__YOUR GOAL__
Starting at the line below holding "Task: Sort by %TIME BOTH ON header" and stopping at the line holding "Like Vegeta broly's tweet", print every line exactly, both ends included, and leave the rest out.

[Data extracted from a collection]
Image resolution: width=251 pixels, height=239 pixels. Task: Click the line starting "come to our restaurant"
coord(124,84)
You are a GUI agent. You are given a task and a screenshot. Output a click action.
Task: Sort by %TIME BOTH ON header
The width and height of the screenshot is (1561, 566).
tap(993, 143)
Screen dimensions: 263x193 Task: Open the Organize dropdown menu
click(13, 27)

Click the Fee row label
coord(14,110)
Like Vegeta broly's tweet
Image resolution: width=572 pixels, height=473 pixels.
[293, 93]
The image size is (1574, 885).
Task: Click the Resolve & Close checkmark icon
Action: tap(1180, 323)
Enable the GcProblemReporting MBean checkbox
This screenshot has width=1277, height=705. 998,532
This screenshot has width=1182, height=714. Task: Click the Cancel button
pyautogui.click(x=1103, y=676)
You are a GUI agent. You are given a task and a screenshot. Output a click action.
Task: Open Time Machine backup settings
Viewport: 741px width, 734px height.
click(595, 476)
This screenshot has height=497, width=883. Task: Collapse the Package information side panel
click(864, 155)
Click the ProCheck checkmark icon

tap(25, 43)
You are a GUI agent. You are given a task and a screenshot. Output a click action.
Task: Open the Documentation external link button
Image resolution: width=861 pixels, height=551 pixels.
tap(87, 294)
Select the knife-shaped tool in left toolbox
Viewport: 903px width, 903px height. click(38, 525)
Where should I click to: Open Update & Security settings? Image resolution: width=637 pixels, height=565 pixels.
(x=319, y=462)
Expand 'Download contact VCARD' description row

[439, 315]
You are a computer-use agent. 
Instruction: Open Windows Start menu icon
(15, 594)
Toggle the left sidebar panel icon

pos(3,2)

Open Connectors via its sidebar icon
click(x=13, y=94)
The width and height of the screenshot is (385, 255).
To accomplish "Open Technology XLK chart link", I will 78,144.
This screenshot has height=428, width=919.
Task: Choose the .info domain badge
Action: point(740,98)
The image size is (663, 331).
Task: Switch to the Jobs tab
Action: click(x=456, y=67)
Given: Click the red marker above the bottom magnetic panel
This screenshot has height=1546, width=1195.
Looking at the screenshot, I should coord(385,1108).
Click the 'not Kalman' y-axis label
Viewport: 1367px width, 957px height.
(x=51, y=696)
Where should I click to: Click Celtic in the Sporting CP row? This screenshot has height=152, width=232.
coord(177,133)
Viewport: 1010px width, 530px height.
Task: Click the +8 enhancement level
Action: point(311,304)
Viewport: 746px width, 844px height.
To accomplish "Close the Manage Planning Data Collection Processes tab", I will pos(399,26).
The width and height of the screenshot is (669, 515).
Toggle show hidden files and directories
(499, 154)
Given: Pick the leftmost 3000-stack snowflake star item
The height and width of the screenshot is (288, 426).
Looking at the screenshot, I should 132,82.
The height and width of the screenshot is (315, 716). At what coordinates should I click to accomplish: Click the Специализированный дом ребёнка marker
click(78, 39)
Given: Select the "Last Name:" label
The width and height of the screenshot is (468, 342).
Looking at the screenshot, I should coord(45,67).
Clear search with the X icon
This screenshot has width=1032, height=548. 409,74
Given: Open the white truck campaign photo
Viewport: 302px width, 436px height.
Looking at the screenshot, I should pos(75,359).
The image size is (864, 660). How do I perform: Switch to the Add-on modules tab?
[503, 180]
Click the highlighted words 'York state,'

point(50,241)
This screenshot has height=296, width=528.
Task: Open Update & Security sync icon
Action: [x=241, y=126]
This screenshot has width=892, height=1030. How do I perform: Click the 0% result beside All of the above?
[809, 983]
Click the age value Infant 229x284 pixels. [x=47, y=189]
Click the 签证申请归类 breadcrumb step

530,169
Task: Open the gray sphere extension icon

__TASK ANSWER__
Task: Sort by %TIME BOTH ON header
The width and height of the screenshot is (1561, 566).
tap(993, 143)
Screen dimensions: 263x193 Task: Open the Organize dropdown menu
click(13, 27)

Click the Fee row label
coord(14,110)
Like Vegeta broly's tweet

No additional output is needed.